Era un sábado por la tarde y mi amiga insistió en que la acompañara a una boda donde no conocía a nadie. Yo no quería ir, pero cedí.
Él estaba allí, vestido con un traje azul oscuro y una sonrisa que parecía ajena al ruido del mundo. No hablamos mucho esa noche; apenas unas frases cortas, pero bastaron para que me quedara pensando en él durante días.
Dos semanas después, lo volví a ver en una librería del centro. Sostenía el mismo libro que yo buscaba: Rayuela. Nos reímos, y fue ahí donde comenzó todo.
Empezamos a vernos sin planearlo: cafés improvisados, caminatas al atardecer por el malecón, conversaciones que duraban horas. No era un amor explosivo, sino uno que se tejía despacio, como si el universo nos hubiera guardado ese instante solo para nosotros.
Pero el destino —ese que siempre llega sin pedir permiso— tenía otros planes.
A Daniel lo trasladaron por trabajo a otra ciudad. Juramos intentarlo, mantenernos, escribirnos todos los días. Al principio lo hicimos, hasta que los silencios comenzaron a ganar espacio entre las palabras.

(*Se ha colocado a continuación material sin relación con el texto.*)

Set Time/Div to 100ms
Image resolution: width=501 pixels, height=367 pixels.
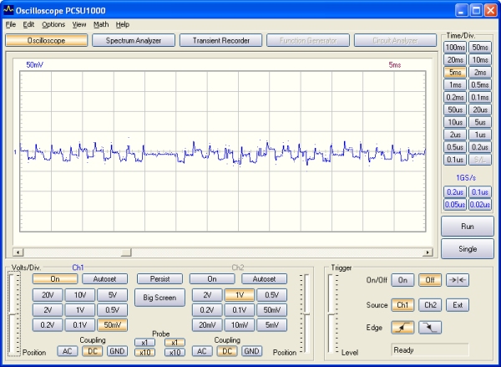[455, 48]
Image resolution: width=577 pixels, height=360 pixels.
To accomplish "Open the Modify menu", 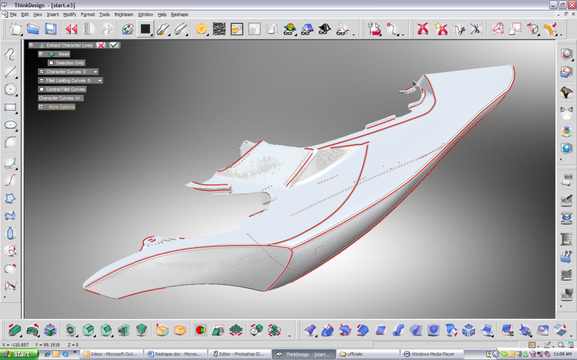I will point(70,14).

Yo seguía esperándolo, aferrada a la promesa de un regreso.
Hasta que un día me escribió:
“Camila, hay alguien más. No quería herirte, pero necesito ser honesto.”
No respondí.
Guardé su mensaje, cerré el chat y salí a caminar bajo la lluvia, la misma de aquella primera noche.

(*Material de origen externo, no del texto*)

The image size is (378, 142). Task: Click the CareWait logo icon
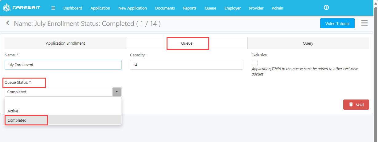[x=6, y=8]
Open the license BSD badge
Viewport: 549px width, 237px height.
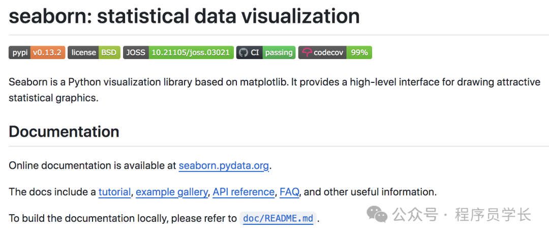94,52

Lloré sin rabia, sin odio, solo con la certeza de que había amado de verdad.
Meses después volví a la librería donde nos conocimos. Rayuela seguía allí, en el mismo estante, como si el tiempo no hubiera pasado. Lo tomé y sonreí.
Porque entendí que, a veces, el amor no se queda… solo te enseña a sentir otra vez.
🌹 Gracias por dejarme escribirlo, Jorge. Tal vez no era una historia de final feliz, pero fue una historia que valía la pena contar.